On top of the impeccable cast, Elmer Bernstein delivers one of his finest scores.  It’s definitely among the best in film history.  You’ll be whistling that shit days after you watch the flick. 

 

McQueen, Bronson and Coburn were also in Sturges’ excellent The Magnificent Seven.

 

The Great Escape is Numero Uno on The Video Vacuum Top Ten Films of the Year 1963.
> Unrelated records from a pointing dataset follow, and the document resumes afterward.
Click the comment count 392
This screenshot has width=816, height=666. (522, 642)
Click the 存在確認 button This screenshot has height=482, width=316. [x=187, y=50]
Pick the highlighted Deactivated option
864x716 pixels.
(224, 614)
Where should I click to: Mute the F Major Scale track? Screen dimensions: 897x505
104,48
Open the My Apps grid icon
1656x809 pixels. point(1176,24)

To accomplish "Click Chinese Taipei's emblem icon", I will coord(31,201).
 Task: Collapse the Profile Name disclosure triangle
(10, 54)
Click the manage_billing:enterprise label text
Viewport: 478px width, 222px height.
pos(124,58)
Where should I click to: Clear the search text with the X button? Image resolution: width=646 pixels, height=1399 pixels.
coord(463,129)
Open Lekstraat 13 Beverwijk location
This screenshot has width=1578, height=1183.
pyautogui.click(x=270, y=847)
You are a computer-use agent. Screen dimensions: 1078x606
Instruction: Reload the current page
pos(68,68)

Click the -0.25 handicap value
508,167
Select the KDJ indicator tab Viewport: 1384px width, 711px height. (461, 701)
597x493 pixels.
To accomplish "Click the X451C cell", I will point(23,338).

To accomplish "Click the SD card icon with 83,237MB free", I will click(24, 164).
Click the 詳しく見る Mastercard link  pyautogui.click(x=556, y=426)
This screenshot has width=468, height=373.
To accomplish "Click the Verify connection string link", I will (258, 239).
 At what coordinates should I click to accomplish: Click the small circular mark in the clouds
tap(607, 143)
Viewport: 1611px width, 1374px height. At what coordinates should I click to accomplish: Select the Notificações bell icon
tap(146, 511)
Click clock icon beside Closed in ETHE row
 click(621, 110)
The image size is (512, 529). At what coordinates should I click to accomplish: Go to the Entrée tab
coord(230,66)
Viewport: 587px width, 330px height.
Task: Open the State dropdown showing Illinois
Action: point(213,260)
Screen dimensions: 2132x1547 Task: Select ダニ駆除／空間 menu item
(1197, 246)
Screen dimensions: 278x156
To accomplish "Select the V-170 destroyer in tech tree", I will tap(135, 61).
THE LITTLE SHOP OF HORRORS (1960) ****

The Little Shop of Horrors is one of director Roger Corman’s finest hours.  After directing dozens of unintentionally hilarious movies like Attack of the Crab Monsters, this was his first intentionally funny horror film.  It also happens to be a searing indictment of the small time businessman and the lengths he will go to in order to be successful.

 

Seymour Krelboin (Jonathan Haze) works for his overbearing boss Mushnik (Mel Welles) at his Skid Row flower shop where he pines for the pretty (but dumb as a bag of hammers) Audrey (Jackie Joseph).  Seymour creates a mutant Venus Fly Trap, which he names Audrey Jr. that drinks human blood to live.  The more Audrey Jr. grows, the busier the shop becomes, which makes Mushnik very happy.  As Audrey Jr. gets bigger, so does her appetite, and eventually Seymour takes to killing hobos and hookers in order to feed her.

 

The Little Shop of Horrors is famous for a lot of reasons.  First, it was shot in two days, which is pretty amazing.  Secondly, it kinda gained a second life after the 1986 musical remake.  Thirdly, it’s a public domain movie, so everybody’s probably seen it.  And perhaps the best reason is because it features Jack Nicholson in one of his greatest roles.  His performance as Wilbur Force, the masochistic dental patient has to be seen to be believed.  With his hair parted down the middle, he reads Pain Magazine and says shit like, “No Novocain!  It dulls the senses!”  He’s almost as nuts here as he was in The Shining.

 

This flick is chockfull of bizarre little bits and entertaining black humor.  The Dragnet style cops are hilarious and some of their banter will leave you in stitches.  The scenes of Seymour feeding Audrey Jr. disembodied hands and feet while the plant screams “FEEEEED MEEEEE!” are also pretty great.  And not only does the movie features a man-eating plant, but also a plant-eating man played by the always awesome Dick Miller.  (“I’ve got to get home; my wife’s making gardenias for dinner!”)  The Little Shop of Horrors is rife with weird touches like this that makes it so much fun.

 

Incredibly, Corman also managed to churn out Ski Troop Attack, Fall of the House of Usher, and Last Woman on Earth the same year.

 

Audrey Sr. gets the best line of the movie when she says, “I’m so hungry; I could eat a hearse!”

 

The Little Shop of Horrors is Number 3 on The Video Vacuum Top Ten Films of the Year for 1960 which places it just below The Magnificent Seven and right above Peeping Tom.